]> source.dussan.org Git - rspamd.git/commitdiff
* Make fuzzy hashes utf8 compatible.
authorVsevolod Stakhov <vsevolod@rambler-co.ru>
Tue, 12 Jul 2011 14:20:21 +0000 (18:20 +0400)
committerVsevolod Stakhov <vsevolod@rambler-co.ru>
Tue, 12 Jul 2011 14:20:21 +0000 (18:20 +0400)
src/fuzzy.c
src/html.c

index 0a24494e2ca748191f4265e4e5a2643423d063d0..cdc9922cc27b6a735d08f4acef316be1e34b61da 100644 (file)
@@ -48,7 +48,7 @@ static struct roll_state        rs;
 
 /* Rolling hash function based on Adler-32 checksum */
 static                          guint32
-fuzzy_roll_hash (gchar c)
+fuzzy_roll_hash (guint c)
 {
        /* Check window position */
        if (rs.n == ROLL_WINDOW_SIZE) {
@@ -73,7 +73,7 @@ fuzzy_roll_hash (gchar c)
 
 /* A simple non-rolling hash, based on the FNV hash */
 static                          guint32
-fuzzy_fnv_hash (gchar c, guint32 hval)
+fuzzy_fnv_hash (guint c, guint32 hval)
 {
        hval ^= c;
        hval += (hval << 1) + (hval << 4) + (hval << 7) + (hval << 8) + (hval << 24);
@@ -95,7 +95,7 @@ fuzzy_blocksize (guint32 len)
 
 /* Update hash with new symbol */
 static void
-fuzzy_update (fuzzy_hash_t * h, gchar c)
+fuzzy_update (fuzzy_hash_t * h, guint c)
 {
        h->rh = fuzzy_roll_hash (c);
        h->h = fuzzy_fnv_hash (c, h->h);
@@ -110,7 +110,7 @@ fuzzy_update (fuzzy_hash_t * h, gchar c)
 }
 
 static void
-fuzzy_update2 (fuzzy_hash_t * h1, fuzzy_hash_t *h2, gchar c)
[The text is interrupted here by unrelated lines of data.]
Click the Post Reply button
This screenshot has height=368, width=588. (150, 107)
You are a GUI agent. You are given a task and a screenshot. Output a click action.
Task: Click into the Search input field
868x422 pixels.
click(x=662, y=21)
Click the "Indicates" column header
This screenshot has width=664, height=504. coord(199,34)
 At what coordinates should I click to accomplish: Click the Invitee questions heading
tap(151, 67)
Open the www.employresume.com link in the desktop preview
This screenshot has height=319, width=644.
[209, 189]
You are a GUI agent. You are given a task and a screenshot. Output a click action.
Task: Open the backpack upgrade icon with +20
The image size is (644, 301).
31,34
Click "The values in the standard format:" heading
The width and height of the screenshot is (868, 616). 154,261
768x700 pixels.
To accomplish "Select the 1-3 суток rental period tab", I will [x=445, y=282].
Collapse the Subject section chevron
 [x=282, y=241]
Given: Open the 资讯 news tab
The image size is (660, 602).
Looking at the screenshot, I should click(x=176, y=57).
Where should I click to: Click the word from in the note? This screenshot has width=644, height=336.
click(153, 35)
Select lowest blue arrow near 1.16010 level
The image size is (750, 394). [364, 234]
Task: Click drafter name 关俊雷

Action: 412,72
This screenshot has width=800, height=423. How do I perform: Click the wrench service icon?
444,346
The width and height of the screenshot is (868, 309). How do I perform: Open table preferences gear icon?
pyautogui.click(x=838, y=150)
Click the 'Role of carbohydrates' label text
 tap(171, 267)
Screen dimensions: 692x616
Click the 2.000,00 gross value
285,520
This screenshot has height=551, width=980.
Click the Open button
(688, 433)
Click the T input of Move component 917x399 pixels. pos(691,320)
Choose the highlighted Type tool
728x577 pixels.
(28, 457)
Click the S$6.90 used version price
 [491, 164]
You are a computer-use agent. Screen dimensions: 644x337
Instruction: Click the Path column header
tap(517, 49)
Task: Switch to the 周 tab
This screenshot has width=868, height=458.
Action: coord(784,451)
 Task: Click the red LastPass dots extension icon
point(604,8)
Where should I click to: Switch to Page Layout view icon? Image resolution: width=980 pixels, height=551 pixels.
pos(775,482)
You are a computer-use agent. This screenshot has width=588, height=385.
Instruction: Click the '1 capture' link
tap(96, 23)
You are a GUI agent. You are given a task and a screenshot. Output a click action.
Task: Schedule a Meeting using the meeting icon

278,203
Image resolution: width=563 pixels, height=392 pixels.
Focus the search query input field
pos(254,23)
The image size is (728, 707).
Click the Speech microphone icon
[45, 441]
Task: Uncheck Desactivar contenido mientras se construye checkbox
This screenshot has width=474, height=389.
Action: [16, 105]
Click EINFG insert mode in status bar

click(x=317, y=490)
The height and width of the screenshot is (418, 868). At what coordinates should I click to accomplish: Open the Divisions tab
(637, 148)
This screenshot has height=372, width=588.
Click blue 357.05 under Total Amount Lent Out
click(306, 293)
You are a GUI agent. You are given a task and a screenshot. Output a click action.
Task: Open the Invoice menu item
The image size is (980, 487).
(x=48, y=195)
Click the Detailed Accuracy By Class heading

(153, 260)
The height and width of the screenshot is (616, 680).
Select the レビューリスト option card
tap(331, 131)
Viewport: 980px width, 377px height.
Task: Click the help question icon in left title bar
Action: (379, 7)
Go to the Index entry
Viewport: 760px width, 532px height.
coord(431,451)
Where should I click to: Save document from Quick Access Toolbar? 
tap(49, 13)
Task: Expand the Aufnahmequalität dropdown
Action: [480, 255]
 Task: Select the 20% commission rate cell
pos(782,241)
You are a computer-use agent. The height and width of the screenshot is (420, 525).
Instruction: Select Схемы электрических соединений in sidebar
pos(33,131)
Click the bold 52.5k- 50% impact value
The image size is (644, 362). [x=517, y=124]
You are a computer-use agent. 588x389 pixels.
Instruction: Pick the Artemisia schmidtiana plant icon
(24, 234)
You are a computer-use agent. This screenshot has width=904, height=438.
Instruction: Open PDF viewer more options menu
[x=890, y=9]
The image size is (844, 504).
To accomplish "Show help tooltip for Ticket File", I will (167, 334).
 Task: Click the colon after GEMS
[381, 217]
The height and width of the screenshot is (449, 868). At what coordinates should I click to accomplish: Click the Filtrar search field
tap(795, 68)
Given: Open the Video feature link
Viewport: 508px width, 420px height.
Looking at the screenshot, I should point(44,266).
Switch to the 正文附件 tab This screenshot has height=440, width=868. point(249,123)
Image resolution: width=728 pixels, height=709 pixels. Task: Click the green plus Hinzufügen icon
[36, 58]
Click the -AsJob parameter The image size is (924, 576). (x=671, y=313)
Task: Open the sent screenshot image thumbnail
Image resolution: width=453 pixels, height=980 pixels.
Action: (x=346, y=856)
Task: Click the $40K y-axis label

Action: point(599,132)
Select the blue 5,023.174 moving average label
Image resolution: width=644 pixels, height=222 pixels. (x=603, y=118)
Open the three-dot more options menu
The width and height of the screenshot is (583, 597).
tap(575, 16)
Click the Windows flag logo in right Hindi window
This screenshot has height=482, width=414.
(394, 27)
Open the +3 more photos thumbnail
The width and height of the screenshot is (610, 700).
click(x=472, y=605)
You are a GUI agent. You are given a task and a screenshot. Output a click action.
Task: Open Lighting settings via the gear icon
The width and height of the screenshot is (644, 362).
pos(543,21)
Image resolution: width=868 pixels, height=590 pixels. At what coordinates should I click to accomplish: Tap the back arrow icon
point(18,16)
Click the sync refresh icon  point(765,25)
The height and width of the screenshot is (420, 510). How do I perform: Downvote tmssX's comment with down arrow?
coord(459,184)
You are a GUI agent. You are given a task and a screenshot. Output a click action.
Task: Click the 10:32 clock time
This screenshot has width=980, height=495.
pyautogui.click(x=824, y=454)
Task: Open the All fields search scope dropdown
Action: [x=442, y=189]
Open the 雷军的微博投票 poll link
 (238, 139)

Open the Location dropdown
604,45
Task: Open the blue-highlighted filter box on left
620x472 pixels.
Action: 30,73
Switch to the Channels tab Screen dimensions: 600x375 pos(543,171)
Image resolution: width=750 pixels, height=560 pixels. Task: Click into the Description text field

+fuzzy_update2 (fuzzy_hash_t * h1, fuzzy_hash_t *h2, guint c)
 {
        h1->rh = fuzzy_roll_hash (c);
        h1->h = fuzzy_fnv_hash (c, h1->h);
@@ -316,36 +316,57 @@ void
 fuzzy_init_part (struct mime_text_part *part, memory_pool_t *pool)
 {
        fuzzy_hash_t                   *new, *new2;
-       gint                            i;
-       gchar                          *c;
+       gchar                          *c, *end, *begin;
        gsize                           real_len = 0, len = part->content->len;
        GList                          *cur_offset;
        struct process_exception       *cur_ex = NULL;
+       gunichar                        uc;
 
        cur_offset = part->urls_offset;
        if (cur_offset != NULL) {
                cur_ex = cur_offset->data;
        }
 
-       c = part->content->data;
+       begin = part->content->data;
+       c = begin;
        new = memory_pool_alloc0 (pool, sizeof (fuzzy_hash_t));
        new2 = memory_pool_alloc0 (pool, sizeof (fuzzy_hash_t));
        bzero (&rs, sizeof (rs));
-       for (i = 0; i < len;) {
-               if (cur_ex != NULL && cur_ex->pos == i) {
-                       i += cur_ex->len + 1;
-                       c += cur_ex->len + 1;
-                       cur_offset = g_list_next (cur_offset);
-                       if (cur_offset != NULL) {
-                               cur_ex = cur_offset->data;
+       end = c + len;
+
+       if (part->is_utf) {
+               while (c < end) {
+                       if (cur_ex != NULL && cur_ex->pos == c - begin) {
+                               c += cur_ex->len + 1;
+                               cur_offset = g_list_next (cur_offset);
+                               if (cur_offset != NULL) {
+                                       cur_ex = cur_offset->data;
+                               }
+                       }
+                       else {
+                               uc = g_utf8_get_char (c);
+                               if (g_unichar_isalnum (uc)) {
+                                       real_len ++;
+                               }
+                               c = g_utf8_next_char (c);
                        }
                }
-               else {
-                       if (!g_ascii_isspace (*c) && !g_ascii_ispunct (*c)) {
-                               real_len ++;
+       }
+       else {
+               while (c < end) {
+                       if (cur_ex != NULL && cur_ex->pos == c - begin) {
+                               c += cur_ex->len + 1;
+                               cur_offset = g_list_next (cur_offset);
+                               if (cur_offset != NULL) {
+                                       cur_ex = cur_offset->data;
+                               }
+                       }
+                       else {
+                               if (!g_ascii_isspace (*c) && !g_ascii_ispunct (*c)) {
+                                       real_len ++;
+                               }
+                               c++;
                        }
-                       c++;
-                       i++;
                }
        }
 
@@ -357,26 +378,45 @@ fuzzy_init_part (struct mime_text_part *part, memory_pool_t *pool)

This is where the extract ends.